**OBJETIVO DE LA TAREA**
Por favor, copia el fragmento sobre la invasión minera en Tres Islas empezando por "Fue su perdición." y siguiendo hasta "terminología local), etc.", y sustituye "mineros" por "invasores".

**SECCIÓN DEL TEXTO**
☆ ☆ ☆ ☆ ☆ ☆ ☆

Juana no recuerda cuando fue con exactitud, pero en algún momento su comunidad decidió construir una trocha de 18 kilómetros para conectarse con la carretera principal que por entonces no se llamaba Interoceánica pero que igual les podía servir para colocar sus productos en las demás localidades de la provincia de Tambopata.
Fue su perdición. Por la trocha carrozable que construyeron con tanto empeño empezaron a ingresar los extraños que en menos de lo que canta un gallo se apoderaron de sus tierras. “Los mineros se metieron a nuestro territorio, primero de a poquitos, después como una avalancha”, refiere.
Dos años después del inicio de la invasión minera a la comunidad de Tres Islas, las playas que forma el río Madre de Dios al recorrer su territorio, primero, y los bosques de las quebradas, más próximas, luego, se fueron llenando de campamentos que reproducían la misma escena que lamentablemente se ha hizo tan popular en el departamento: covachas de techo de lata y plástico azul, maquinarias de todos los diseños y tamaños, cilindros de combustible, delincuencia a granel, prostibares (prostíbulos en la terminología local), etc.
La ley de la selva
Cansados de la desatención de las autoridades encargadas de evitar la invasión de sus tierras, los comuneros de Tres Islas decidieron en los primeros días de agosto del 2010 construir una caseta de vigilancia y una tranquera para controlar el ingreso y la salida de los vehículos que abastecían a los mineros. Ardió Troya. Las dos “empresas” de transportistas que operaban en la vía de acceso a Tres Islasdenunciaron a Juana y a tres miembros de la directiva comunal ante del Poder Judicial por impedir el libre tránsito que la Constitución Política del Estado garantiza a todos sus ciudadanos, sean infractores o no.

☆ ☆ ☆ ☆ ☆ ☆ ☆

Datos recopilados
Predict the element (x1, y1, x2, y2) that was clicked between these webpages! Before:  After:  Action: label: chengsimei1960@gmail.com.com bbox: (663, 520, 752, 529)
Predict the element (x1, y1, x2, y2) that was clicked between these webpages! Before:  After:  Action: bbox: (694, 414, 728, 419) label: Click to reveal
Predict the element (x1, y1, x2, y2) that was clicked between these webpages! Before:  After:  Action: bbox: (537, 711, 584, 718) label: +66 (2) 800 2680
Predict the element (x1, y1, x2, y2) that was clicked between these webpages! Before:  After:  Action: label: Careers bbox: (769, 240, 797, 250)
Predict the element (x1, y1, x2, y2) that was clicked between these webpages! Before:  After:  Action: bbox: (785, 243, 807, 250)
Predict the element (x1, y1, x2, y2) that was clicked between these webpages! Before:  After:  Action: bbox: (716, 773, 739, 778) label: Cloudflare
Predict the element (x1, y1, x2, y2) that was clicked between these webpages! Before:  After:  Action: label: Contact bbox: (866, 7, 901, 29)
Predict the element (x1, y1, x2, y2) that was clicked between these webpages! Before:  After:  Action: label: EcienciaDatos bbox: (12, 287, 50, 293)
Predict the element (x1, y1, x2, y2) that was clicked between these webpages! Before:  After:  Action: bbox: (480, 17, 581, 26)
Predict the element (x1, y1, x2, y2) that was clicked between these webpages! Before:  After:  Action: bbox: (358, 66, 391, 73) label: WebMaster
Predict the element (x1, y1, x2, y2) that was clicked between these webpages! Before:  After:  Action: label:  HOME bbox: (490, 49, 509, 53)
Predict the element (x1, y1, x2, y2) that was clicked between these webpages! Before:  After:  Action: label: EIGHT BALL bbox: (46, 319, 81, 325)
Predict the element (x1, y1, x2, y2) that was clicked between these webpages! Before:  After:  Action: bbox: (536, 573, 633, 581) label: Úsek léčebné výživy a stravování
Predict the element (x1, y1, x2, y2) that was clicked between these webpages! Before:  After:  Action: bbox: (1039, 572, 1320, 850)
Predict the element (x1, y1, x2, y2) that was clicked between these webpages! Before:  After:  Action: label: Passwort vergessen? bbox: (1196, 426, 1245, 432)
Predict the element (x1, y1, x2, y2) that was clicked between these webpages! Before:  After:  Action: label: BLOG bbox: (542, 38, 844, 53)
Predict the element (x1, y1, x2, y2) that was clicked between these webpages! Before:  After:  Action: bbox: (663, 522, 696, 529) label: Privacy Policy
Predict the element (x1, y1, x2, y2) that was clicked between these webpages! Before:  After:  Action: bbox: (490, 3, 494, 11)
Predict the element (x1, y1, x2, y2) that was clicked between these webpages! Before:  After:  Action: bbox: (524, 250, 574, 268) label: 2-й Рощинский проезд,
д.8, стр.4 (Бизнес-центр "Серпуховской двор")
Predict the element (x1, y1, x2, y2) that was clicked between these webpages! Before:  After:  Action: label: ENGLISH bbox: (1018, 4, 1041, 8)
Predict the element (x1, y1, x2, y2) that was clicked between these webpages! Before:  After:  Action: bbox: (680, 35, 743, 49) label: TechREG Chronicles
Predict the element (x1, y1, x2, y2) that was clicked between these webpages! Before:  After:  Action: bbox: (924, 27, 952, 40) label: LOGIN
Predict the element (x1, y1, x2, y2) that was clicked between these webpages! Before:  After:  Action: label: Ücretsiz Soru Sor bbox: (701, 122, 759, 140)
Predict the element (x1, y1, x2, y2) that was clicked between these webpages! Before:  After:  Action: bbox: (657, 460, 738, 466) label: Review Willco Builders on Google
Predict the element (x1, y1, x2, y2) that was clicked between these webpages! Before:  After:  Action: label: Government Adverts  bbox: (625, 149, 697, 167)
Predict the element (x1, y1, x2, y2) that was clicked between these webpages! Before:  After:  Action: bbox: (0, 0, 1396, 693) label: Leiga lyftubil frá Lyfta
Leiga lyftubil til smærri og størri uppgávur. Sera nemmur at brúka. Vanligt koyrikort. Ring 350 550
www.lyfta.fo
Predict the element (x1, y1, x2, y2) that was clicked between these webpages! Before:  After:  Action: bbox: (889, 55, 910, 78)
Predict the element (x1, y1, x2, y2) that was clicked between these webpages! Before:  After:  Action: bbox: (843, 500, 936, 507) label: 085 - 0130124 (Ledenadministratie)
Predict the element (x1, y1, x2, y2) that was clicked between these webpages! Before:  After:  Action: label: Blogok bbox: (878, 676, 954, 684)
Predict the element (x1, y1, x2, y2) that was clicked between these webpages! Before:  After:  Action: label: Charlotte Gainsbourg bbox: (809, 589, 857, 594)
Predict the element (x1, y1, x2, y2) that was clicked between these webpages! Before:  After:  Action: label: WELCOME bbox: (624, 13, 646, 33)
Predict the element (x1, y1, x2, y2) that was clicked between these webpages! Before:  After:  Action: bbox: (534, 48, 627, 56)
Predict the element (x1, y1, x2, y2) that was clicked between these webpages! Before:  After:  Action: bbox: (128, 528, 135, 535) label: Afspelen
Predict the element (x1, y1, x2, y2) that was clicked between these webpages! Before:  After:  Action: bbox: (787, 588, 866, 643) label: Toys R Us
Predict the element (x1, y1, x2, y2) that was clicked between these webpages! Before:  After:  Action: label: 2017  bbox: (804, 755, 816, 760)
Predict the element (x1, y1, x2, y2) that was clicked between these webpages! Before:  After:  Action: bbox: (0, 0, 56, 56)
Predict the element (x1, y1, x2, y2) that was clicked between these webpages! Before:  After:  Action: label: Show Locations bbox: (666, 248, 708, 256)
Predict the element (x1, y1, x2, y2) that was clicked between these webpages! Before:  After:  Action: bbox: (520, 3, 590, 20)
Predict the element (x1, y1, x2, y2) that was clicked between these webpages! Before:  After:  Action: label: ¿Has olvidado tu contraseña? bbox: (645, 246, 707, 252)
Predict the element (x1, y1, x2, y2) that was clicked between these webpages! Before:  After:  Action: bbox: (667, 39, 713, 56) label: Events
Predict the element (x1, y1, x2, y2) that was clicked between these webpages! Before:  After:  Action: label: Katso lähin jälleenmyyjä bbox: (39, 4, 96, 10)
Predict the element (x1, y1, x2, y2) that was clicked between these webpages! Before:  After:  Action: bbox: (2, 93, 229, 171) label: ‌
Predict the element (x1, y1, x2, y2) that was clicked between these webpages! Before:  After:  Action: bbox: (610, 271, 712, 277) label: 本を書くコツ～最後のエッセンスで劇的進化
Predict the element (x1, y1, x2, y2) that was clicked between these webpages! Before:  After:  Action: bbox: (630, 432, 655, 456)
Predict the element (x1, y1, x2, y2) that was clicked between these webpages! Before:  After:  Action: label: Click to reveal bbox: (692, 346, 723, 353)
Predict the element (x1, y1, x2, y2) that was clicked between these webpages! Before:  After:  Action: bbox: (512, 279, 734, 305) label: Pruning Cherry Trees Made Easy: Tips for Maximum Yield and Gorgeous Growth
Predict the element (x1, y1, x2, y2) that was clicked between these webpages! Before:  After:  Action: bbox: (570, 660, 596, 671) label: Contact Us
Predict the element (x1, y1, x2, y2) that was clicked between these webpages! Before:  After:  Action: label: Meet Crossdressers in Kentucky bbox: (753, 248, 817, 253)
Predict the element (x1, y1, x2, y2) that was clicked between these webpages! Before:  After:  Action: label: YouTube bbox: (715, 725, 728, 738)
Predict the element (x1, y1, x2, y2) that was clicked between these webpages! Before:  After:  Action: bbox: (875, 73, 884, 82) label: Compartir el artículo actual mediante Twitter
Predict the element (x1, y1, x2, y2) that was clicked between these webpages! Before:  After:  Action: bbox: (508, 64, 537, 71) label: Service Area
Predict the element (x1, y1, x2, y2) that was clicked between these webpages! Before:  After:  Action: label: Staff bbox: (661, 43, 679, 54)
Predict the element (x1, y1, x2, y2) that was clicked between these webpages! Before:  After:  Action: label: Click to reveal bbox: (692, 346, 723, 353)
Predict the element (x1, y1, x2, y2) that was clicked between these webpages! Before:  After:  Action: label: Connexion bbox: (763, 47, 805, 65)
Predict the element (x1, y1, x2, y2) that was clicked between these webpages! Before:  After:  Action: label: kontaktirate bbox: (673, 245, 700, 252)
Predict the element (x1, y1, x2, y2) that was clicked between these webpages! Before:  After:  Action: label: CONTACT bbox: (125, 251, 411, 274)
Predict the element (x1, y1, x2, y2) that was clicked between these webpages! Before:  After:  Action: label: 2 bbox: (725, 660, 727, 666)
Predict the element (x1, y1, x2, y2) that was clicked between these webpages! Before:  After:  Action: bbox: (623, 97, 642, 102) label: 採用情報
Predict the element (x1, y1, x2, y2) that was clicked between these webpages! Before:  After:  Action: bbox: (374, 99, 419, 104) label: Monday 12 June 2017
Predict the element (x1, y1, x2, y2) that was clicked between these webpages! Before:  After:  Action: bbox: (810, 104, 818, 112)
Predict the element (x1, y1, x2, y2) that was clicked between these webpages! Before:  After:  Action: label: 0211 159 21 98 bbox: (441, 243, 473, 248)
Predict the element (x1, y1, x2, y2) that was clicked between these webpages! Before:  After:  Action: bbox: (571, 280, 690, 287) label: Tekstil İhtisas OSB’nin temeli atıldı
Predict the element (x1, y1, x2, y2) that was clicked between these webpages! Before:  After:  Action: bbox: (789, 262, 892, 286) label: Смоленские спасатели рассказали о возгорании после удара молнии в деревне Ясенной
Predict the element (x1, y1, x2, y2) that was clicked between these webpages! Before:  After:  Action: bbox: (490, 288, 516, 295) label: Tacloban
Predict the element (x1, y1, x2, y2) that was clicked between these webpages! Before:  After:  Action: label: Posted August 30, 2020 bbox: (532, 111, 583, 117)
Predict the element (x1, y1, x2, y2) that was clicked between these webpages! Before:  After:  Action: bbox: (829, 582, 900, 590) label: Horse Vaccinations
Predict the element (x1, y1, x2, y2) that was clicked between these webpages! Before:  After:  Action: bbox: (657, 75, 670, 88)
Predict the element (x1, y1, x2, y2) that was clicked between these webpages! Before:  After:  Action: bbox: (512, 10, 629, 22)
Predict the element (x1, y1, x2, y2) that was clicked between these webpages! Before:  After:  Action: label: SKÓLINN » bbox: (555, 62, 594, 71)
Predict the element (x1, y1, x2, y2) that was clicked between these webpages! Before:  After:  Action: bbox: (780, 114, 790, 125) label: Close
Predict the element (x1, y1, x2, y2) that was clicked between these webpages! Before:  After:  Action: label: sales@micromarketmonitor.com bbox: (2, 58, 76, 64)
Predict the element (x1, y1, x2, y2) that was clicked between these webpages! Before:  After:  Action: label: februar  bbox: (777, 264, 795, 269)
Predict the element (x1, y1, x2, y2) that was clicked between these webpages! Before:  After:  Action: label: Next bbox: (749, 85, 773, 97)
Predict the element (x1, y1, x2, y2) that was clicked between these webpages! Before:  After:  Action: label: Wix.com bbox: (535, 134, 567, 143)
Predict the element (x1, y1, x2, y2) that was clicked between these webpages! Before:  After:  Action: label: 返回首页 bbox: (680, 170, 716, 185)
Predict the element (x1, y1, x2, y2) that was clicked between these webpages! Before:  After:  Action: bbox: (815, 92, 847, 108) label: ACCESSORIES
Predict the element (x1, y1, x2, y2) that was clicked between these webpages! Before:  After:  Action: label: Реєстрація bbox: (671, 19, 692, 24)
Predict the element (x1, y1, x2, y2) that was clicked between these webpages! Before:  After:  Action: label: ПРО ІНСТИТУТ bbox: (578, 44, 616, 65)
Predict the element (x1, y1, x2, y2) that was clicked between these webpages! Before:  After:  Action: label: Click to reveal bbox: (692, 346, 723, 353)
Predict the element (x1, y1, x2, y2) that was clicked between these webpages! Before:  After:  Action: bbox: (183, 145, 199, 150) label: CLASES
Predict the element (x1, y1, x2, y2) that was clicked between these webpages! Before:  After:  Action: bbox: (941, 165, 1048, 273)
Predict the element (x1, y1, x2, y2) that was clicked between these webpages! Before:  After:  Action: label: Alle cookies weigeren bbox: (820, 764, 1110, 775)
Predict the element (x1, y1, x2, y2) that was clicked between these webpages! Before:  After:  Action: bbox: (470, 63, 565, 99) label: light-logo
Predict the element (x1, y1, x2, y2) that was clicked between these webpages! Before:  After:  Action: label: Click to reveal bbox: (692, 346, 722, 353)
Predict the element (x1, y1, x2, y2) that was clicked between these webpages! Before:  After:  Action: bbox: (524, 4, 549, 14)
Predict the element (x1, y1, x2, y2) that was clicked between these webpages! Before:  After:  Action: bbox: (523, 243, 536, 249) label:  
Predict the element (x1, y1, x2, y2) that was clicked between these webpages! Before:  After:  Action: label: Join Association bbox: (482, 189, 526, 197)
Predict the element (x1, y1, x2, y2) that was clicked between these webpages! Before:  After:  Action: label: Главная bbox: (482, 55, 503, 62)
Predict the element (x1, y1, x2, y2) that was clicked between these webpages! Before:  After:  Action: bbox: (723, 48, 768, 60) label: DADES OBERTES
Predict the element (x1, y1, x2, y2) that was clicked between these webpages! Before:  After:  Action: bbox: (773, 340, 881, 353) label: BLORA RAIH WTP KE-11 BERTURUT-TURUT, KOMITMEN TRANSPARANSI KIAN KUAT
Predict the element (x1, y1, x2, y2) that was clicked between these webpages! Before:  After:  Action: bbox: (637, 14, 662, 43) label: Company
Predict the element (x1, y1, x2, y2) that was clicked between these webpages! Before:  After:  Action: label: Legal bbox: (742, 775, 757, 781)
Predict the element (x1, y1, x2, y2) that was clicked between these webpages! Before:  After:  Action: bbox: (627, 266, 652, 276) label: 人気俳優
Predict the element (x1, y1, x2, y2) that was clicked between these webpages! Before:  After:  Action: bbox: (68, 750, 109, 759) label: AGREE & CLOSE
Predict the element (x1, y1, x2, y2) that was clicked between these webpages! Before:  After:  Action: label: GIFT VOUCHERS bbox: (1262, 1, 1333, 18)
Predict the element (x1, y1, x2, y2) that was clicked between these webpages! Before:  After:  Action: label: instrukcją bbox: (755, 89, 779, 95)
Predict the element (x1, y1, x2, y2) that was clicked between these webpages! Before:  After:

☆ ☆ ☆ ☆ ☆ ☆ ☆

**RESULTADO**
Fue su perdición. Por la trocha carrozable que construyeron con tanto empeño empezaron a ingresar los extraños que en menos de lo que canta un gallo se apoderaron de sus tierras. “Los invasores se metieron a nuestro territorio, primero de a poquitos, después como una avalancha”, refiere.
Dos años después del inicio de la invasión minera a la comunidad de Tres Islas, las playas que forma el río Madre de Dios al recorrer su territorio, primero, y los bosques de las quebradas, más próximas, luego, se fueron llenando de campamentos que reproducían la misma escena que lamentablemente se ha hizo tan popular en el departamento: covachas de techo de lata y plástico azul, maquinarias de todos los diseños y tamaños, cilindros de combustible, delincuencia a granel, prostibares (prostíbulos en la terminología local), etc.